01/01/2026
Over the past year, I haven’t just been working with prompts.
I’ve been building frameworks and protocols — ways of thinking and working that turn chaos into something clear, usable, and repeatable.
That’s how I operate.
The core of that work is something I call the
Chaos-to-Clarity Translation Engine™.
It’s the process I use to take messy thoughts, half-ideas, screenshots, rants, and “this matters but I can’t explain why” moments — and translate them into systems that actually hold up for real humans.
Over the last month especially, I’ve been auditing and refining these frameworks to make sure they carry forward into 2026 — not as trends, but as infrastructure.
Starting now, I’m going to begin releasing these frameworks and protocols here in Promptly, one at a time. Not as rules. Not as hacks. Just a clear look at how I think and build, so you can take what’s useful and leave the rest.
Quick clarity, since there’s overlap:
I’m also an admin over in AI Anonymous, where you’ll see me posting as Danie Wylie. That space isn’t mine, and my lane there is intentionally different.
AI Anonymous is about scale, safety, and open conversation.
Promptly is where we slow down and turn ideas into systems that don’t evaporate.

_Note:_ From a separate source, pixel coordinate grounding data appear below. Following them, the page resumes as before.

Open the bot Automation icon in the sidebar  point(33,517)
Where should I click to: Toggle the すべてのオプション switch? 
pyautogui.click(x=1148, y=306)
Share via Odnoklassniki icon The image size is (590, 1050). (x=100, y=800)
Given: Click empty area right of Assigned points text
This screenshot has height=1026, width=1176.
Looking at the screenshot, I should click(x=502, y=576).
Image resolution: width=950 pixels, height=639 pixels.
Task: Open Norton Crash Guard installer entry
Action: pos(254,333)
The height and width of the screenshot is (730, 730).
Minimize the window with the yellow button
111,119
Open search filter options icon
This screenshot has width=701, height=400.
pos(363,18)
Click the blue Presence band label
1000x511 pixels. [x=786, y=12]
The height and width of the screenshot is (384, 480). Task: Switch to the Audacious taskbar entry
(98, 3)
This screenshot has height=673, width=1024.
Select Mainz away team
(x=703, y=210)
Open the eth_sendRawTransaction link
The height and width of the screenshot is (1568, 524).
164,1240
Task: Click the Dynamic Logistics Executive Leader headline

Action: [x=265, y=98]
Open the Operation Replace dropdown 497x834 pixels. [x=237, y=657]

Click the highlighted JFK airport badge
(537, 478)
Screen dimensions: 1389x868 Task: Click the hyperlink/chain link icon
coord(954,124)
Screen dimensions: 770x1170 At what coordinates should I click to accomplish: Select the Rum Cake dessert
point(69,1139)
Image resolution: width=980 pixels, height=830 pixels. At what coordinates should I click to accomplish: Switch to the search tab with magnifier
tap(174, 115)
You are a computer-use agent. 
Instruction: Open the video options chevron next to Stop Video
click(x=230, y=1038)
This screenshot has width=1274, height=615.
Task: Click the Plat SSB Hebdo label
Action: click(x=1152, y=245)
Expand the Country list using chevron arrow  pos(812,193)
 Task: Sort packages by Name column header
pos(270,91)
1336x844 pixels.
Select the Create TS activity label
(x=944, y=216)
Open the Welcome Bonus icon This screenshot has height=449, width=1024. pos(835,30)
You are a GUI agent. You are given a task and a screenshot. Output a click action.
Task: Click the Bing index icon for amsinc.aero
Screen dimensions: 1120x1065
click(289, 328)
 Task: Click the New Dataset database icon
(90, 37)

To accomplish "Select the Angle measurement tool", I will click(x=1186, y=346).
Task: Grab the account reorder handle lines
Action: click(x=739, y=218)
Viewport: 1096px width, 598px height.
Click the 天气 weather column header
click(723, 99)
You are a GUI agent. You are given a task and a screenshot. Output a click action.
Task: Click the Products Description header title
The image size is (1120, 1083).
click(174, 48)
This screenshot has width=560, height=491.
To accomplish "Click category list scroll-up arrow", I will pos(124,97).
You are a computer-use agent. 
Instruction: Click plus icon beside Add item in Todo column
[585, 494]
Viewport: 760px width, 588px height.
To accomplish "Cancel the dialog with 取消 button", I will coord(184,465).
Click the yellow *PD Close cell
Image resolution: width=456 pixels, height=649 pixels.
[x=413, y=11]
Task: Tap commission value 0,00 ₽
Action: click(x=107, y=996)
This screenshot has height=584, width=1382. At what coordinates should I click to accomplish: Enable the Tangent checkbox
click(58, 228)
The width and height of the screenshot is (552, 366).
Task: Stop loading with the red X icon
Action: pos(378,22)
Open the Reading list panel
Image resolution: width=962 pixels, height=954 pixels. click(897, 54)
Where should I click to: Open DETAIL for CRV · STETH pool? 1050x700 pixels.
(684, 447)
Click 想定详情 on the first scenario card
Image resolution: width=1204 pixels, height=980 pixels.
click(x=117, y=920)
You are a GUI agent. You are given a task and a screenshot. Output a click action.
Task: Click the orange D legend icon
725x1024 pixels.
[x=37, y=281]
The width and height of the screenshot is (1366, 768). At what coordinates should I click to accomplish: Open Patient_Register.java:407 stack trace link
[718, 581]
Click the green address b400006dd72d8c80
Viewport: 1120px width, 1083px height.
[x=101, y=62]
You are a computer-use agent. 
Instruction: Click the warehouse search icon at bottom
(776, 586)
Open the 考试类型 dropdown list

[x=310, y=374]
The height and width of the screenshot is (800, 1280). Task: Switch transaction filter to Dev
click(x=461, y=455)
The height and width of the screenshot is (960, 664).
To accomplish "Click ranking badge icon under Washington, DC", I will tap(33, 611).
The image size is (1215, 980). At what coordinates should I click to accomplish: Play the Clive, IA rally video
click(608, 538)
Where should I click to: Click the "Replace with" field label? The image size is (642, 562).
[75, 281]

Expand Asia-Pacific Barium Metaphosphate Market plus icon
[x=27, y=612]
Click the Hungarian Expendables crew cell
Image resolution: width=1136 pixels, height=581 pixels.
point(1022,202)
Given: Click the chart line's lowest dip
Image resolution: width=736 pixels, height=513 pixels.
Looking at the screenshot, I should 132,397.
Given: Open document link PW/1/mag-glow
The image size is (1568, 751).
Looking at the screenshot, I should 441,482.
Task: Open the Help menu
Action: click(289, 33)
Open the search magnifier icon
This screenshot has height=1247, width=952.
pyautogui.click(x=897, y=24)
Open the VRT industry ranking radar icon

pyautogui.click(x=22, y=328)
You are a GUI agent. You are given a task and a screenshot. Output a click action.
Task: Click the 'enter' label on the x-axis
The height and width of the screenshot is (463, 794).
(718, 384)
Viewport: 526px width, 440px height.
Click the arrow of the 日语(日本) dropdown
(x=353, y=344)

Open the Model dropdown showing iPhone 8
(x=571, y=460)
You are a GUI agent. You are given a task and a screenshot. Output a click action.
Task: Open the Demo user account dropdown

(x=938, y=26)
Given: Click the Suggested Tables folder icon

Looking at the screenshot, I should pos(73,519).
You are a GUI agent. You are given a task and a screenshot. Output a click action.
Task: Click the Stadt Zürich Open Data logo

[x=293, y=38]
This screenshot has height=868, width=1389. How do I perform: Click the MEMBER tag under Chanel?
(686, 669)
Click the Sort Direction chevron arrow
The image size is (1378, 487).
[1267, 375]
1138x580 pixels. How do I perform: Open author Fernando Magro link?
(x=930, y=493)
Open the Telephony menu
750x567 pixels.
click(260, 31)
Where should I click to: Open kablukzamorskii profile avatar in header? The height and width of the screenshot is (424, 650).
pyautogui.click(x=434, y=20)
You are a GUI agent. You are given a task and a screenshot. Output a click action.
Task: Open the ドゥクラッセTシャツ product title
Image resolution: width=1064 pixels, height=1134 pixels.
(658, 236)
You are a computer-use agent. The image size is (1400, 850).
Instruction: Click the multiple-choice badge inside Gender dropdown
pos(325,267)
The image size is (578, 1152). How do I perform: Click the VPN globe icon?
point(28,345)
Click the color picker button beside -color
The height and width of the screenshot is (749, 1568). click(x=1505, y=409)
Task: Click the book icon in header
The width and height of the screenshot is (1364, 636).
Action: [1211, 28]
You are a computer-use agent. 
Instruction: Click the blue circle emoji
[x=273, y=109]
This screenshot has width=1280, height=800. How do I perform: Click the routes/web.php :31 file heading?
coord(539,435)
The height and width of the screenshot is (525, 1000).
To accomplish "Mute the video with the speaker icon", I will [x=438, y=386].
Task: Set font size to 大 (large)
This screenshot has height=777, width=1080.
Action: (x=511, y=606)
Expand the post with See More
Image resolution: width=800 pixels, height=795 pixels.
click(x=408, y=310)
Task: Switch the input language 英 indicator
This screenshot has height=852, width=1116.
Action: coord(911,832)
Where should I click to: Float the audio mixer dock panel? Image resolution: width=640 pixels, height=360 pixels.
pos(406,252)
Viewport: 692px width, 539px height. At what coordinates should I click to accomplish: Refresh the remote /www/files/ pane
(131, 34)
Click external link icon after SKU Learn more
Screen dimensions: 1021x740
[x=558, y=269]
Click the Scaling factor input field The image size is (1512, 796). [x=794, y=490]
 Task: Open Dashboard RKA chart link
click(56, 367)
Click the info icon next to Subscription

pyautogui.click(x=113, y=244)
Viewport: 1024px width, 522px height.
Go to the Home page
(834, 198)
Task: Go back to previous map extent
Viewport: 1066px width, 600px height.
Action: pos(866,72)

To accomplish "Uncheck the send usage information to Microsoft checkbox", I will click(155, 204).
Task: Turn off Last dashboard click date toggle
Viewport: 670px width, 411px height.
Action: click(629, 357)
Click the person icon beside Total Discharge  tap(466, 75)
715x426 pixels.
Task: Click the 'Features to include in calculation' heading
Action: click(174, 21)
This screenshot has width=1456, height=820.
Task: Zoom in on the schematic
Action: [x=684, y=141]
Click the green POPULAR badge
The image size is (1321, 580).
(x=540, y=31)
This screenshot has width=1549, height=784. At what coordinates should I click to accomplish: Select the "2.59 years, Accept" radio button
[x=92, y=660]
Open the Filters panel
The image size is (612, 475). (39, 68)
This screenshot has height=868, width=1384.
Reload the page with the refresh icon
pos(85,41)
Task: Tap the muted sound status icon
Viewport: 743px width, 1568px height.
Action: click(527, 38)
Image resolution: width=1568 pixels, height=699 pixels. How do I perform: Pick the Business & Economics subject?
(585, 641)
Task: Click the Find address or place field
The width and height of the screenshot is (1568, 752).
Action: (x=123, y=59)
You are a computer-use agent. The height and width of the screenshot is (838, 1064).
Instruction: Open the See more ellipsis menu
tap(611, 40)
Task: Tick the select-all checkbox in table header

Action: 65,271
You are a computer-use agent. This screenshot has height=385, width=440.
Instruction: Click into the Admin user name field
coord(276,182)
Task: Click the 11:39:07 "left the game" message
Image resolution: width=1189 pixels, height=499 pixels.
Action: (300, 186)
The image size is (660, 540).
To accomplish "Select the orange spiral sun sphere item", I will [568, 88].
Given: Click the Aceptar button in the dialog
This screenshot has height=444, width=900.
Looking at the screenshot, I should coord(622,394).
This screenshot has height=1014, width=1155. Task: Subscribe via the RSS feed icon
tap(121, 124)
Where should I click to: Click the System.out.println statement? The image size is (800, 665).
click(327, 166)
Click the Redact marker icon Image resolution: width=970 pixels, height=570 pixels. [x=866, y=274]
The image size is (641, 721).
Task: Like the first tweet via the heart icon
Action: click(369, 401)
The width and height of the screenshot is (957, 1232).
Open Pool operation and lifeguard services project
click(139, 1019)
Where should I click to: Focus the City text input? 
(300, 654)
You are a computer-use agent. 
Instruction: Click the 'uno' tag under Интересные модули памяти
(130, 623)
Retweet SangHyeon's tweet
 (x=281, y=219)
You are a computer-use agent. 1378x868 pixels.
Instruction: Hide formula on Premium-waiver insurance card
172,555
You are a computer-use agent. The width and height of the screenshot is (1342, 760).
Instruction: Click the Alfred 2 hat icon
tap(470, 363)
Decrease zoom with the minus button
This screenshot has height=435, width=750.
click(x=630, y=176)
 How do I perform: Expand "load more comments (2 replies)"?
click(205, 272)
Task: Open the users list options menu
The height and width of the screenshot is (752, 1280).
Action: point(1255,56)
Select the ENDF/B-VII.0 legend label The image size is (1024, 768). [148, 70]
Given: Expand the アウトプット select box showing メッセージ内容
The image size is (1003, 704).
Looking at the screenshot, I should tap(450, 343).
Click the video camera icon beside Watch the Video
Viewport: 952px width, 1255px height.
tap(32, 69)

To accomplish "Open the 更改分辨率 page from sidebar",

Same brain. Different rooms.
And if you’re part of this collective and not following Zayne Harbison, you should be. He’s been a core part of Promptly for the past year — keeping an eye on people’s work, their intent, and how they’re explaining themselves. He also writes articles and blogs that give members another opportunity to be seen and understood. That kind of care is foundational here.
No hype. No gatekeeping.
Just named frameworks, tested protocols, and thinking that’s built to last.
We’ll start with the first one soon.